Co roku słychać skargi na ubogość Dni Kolbuszowej. Niestety, wszystko wskazuje na to, że i w tym roku szału nie będzie. Powód? Co roku ten sam, czyli pieniądze.
Wiadomo, że imieniny miasta odbędą się 3 i 4 czerwca na stadionie i będą podporządkowane odbywającym się w tym samym czasie zawodom w Nordic Walking.
– Na Dni Kolbuszowej wydajemy 5-10 razy mniej niż sąsiedzi – mówi Super Nowościom Wiesław Sitko, dyrektor Miejskiego Domu Kultury w Kolbuszowej. – Nasz budżet jest tak śmieszny, że szkoda słów. Na jaką kwotę? Tego nie mogę zdradzić. Powiem tylko tyle, że okoliczne miasta wydają 80-100 tys. zł. My zaś mamy kilkanaście tysięcy, jeśli chodzi o artystę, nie wspominając o sprawach bezpieczeństwa. Z drugiej strony nie ma co wydawać pieniędzy na byle co. Wydaje mi się, że to też jest jakaś strategia.

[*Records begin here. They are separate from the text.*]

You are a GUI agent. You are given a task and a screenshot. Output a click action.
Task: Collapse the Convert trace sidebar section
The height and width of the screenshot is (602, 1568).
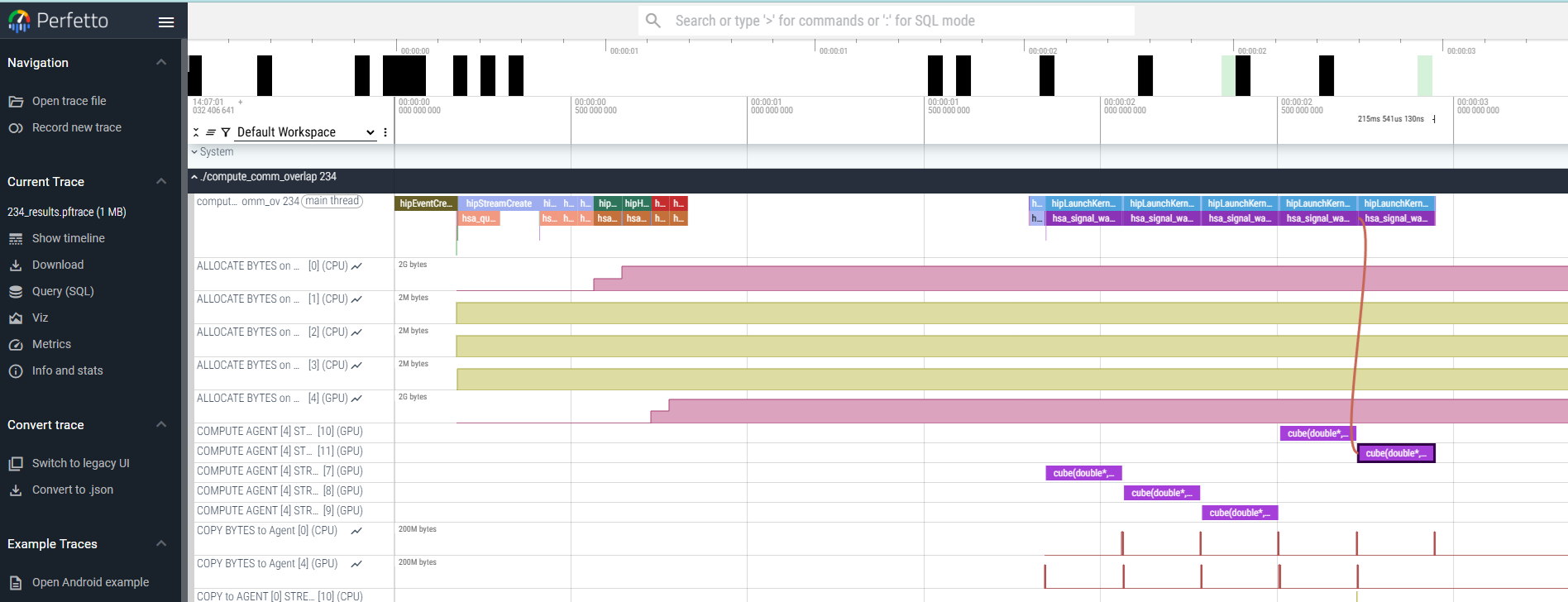(161, 425)
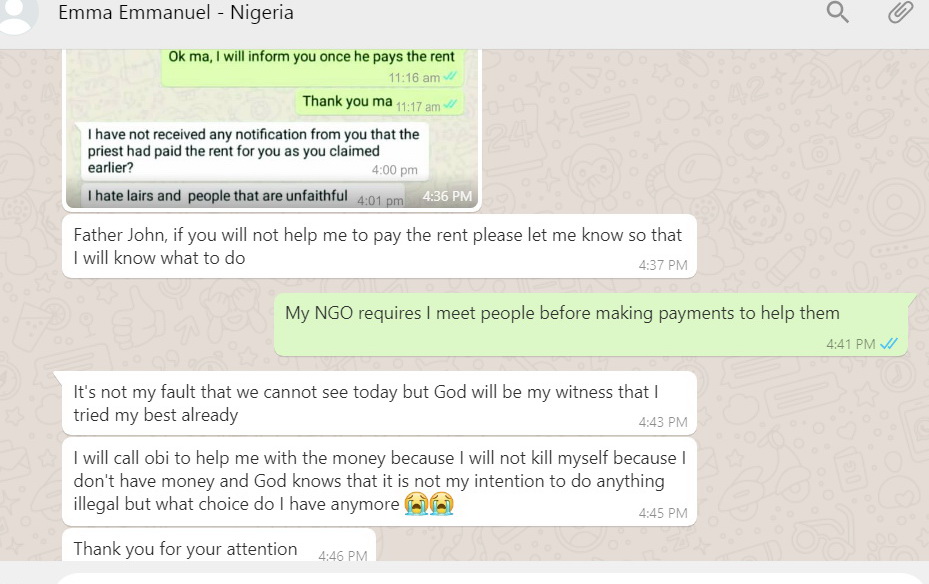The width and height of the screenshot is (929, 584).
Task: Click the 4:41 PM timestamp on sent message
Action: [x=850, y=344]
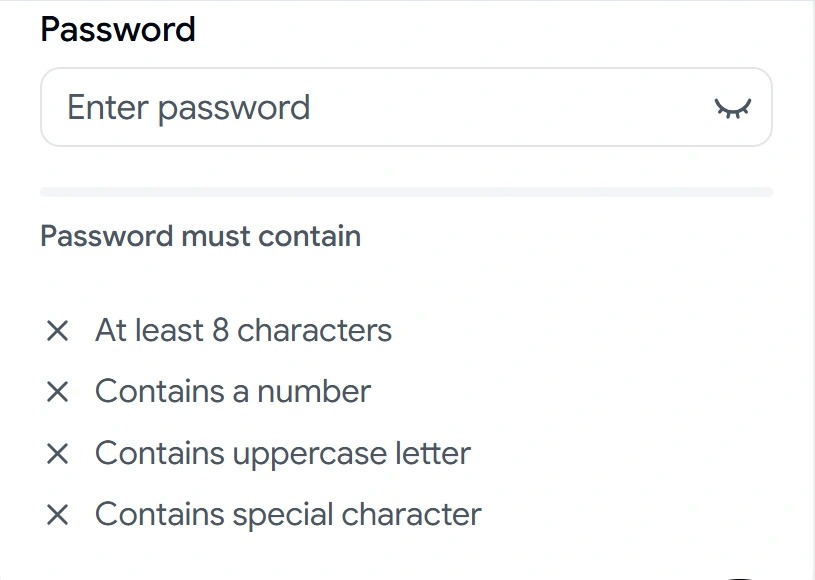Click the X icon beside Contains a number
This screenshot has width=815, height=580.
(x=57, y=392)
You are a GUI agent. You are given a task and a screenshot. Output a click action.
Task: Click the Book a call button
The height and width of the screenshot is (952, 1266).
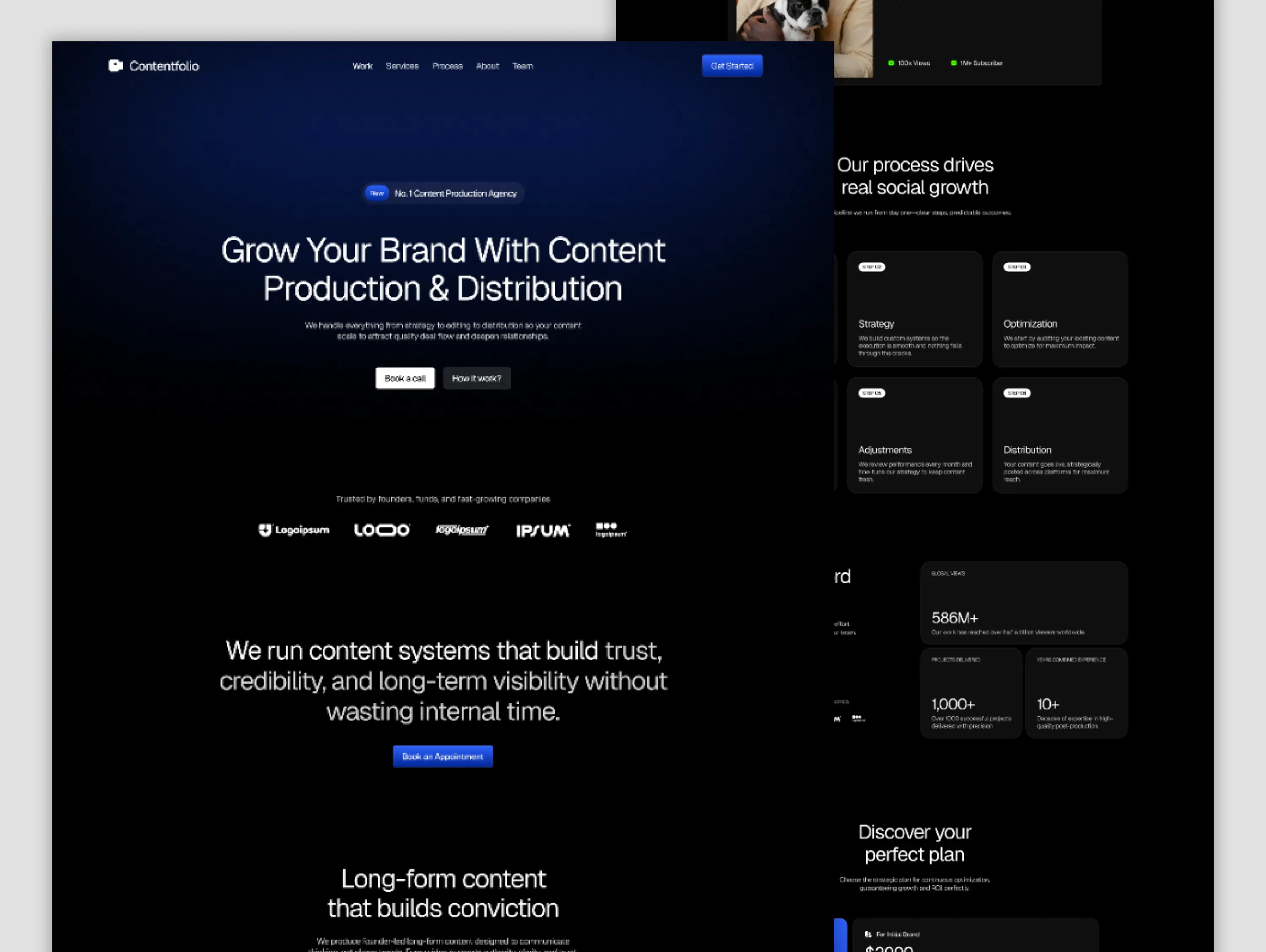click(x=405, y=378)
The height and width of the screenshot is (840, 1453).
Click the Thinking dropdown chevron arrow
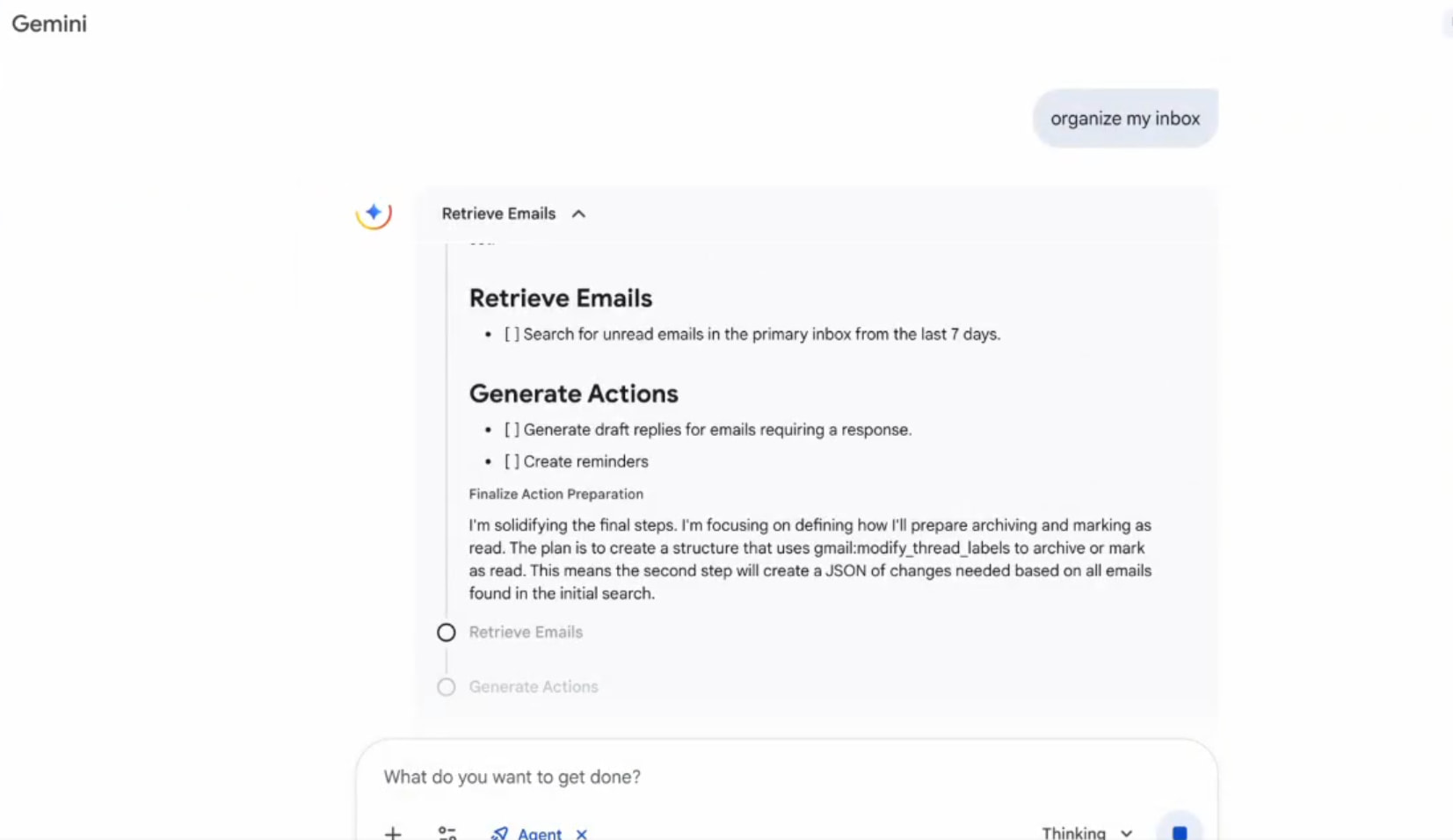pos(1127,833)
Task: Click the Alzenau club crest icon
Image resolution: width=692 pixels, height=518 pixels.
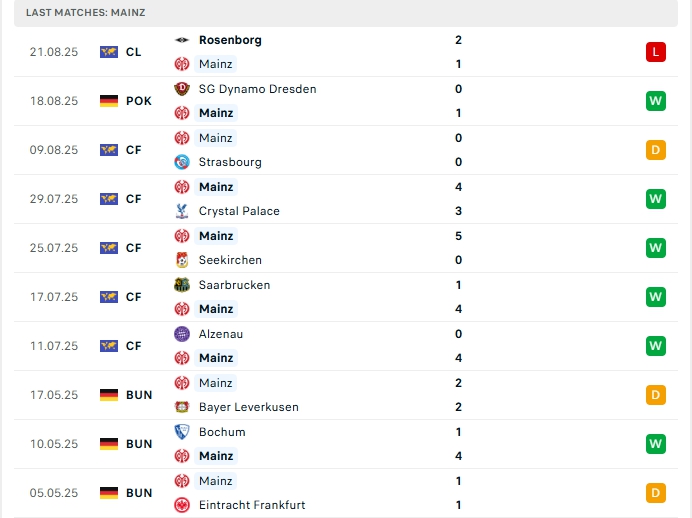Action: coord(182,334)

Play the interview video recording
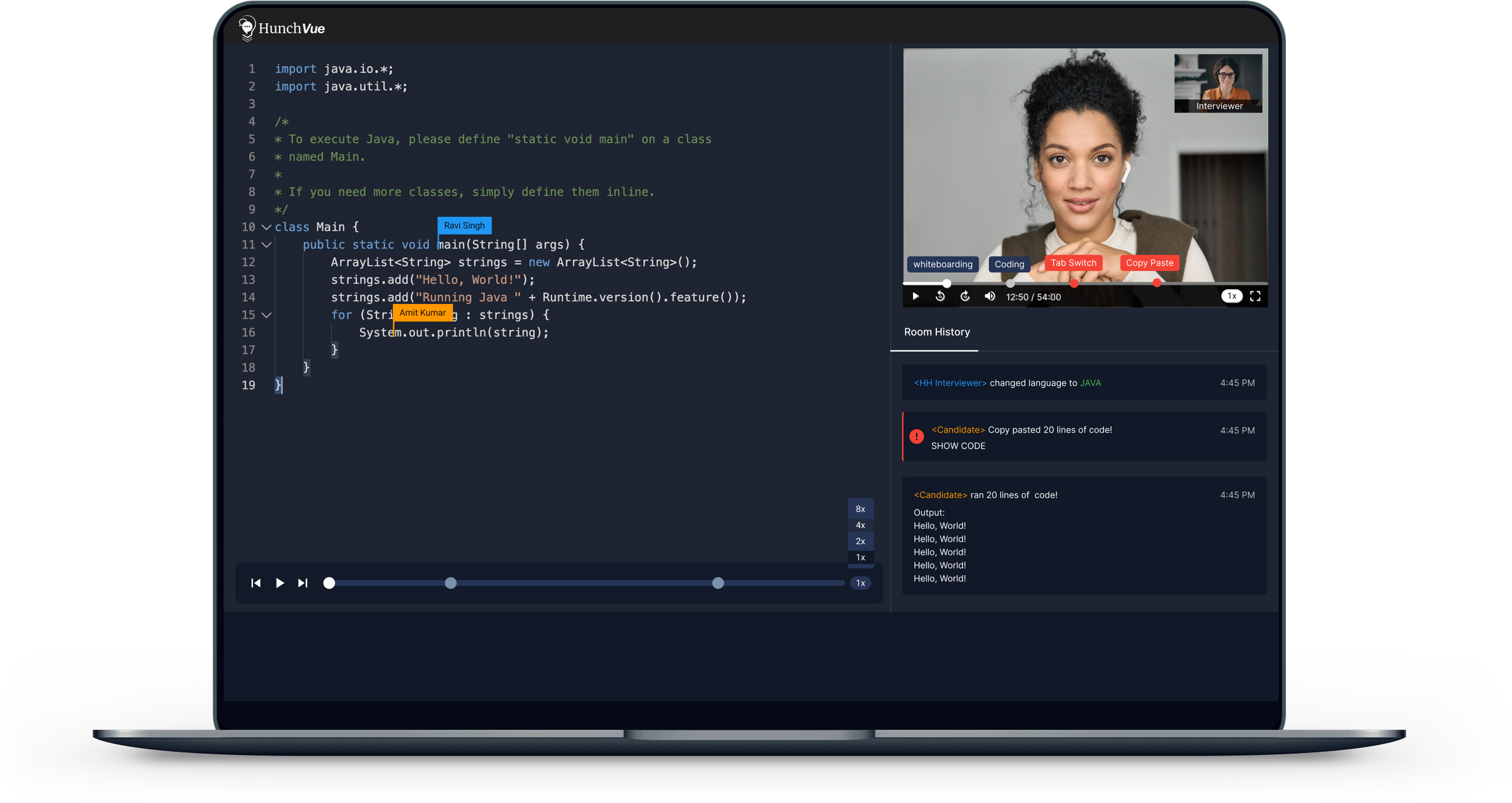click(915, 297)
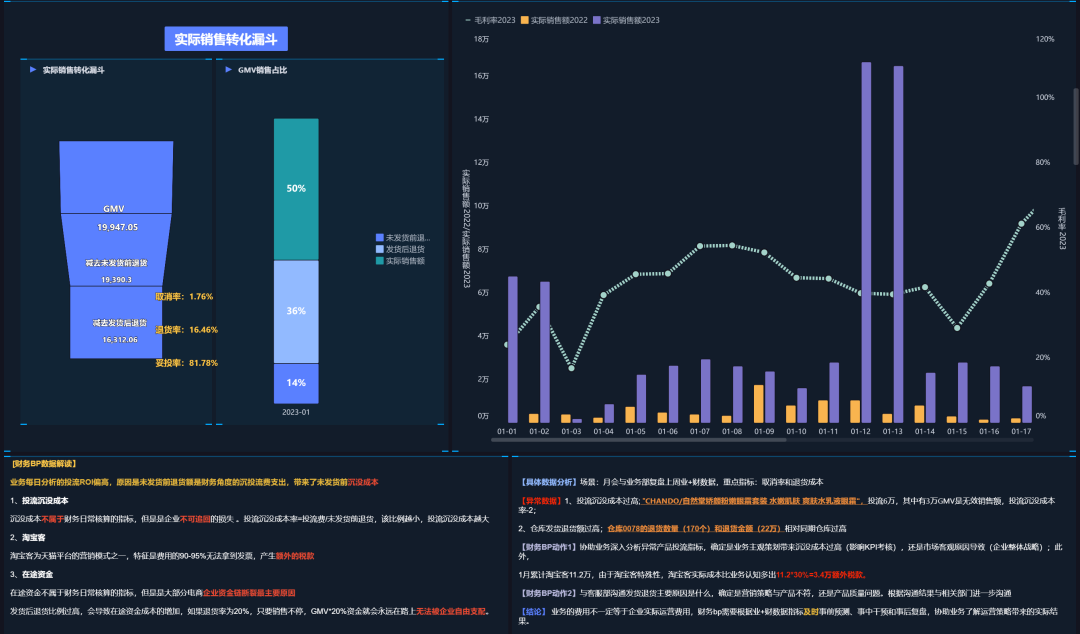1080x634 pixels.
Task: Click the arrow icon beside GMV销售占比 panel title
Action: click(229, 70)
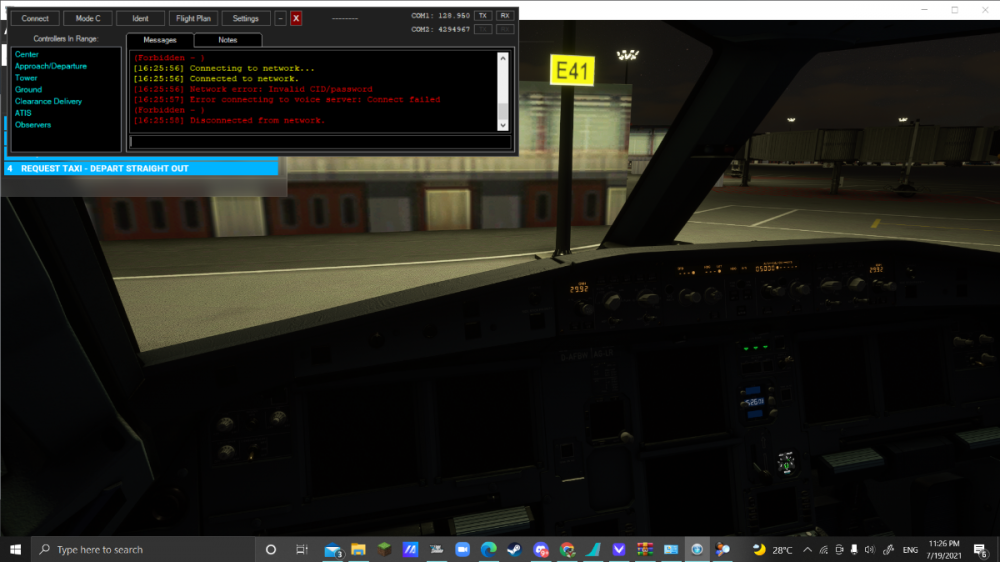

– Co do tzw. gwiazd, rozmawiamy z różnymi wykonawcami – dodał dyrektor Sitko. – Jestem przeciwnikiem masowych spędów na koszt podatnika. Nie ma sensu sponsorować rzeczy, które nie rozwijają kultury i są tylko rozrywkowe. One się same sprzedadzą. Podczas Dni Kolbuszowej na pewno zaprezentujemy lokalnych artystów. Może to nie będzie jakieś spektakularne, ale myślę, że na pewno ciekawe.
3 komentarze
OoO JEZU coś Polskę ps:Meczu też nie będzie bo,przecież KKS rozwiązany,chyba,że stare pryki zwane old boy + pleban + Piizdowcy zwaniPisem
Uważam,że inne miejscowości i osoby odpowiedzialne za kulturę w nich użądzają ten ,,spęd” i nikt ich za to nie krytykuje.Szkoda,że w naszej mieścinie biorą,chyba przykład z głosujących w Brukseli,którzy jako jedyni,zagłosowali,przeciw Tuskowi,wyborze Jego na Przewodniczącego Rady Europy.
wydawanie pieniędzy na byle co ? jakoś mamy w ten mieścinie starostwo które kosztuje krocie gdzie opieprza się masa nie potrzebnych urzędników jakoś kasa na to jest. Pójście do okienka to jedyna rozrywka jakiej można zaznać w tej mieścinie gdzie rządzi wójt z plebanem.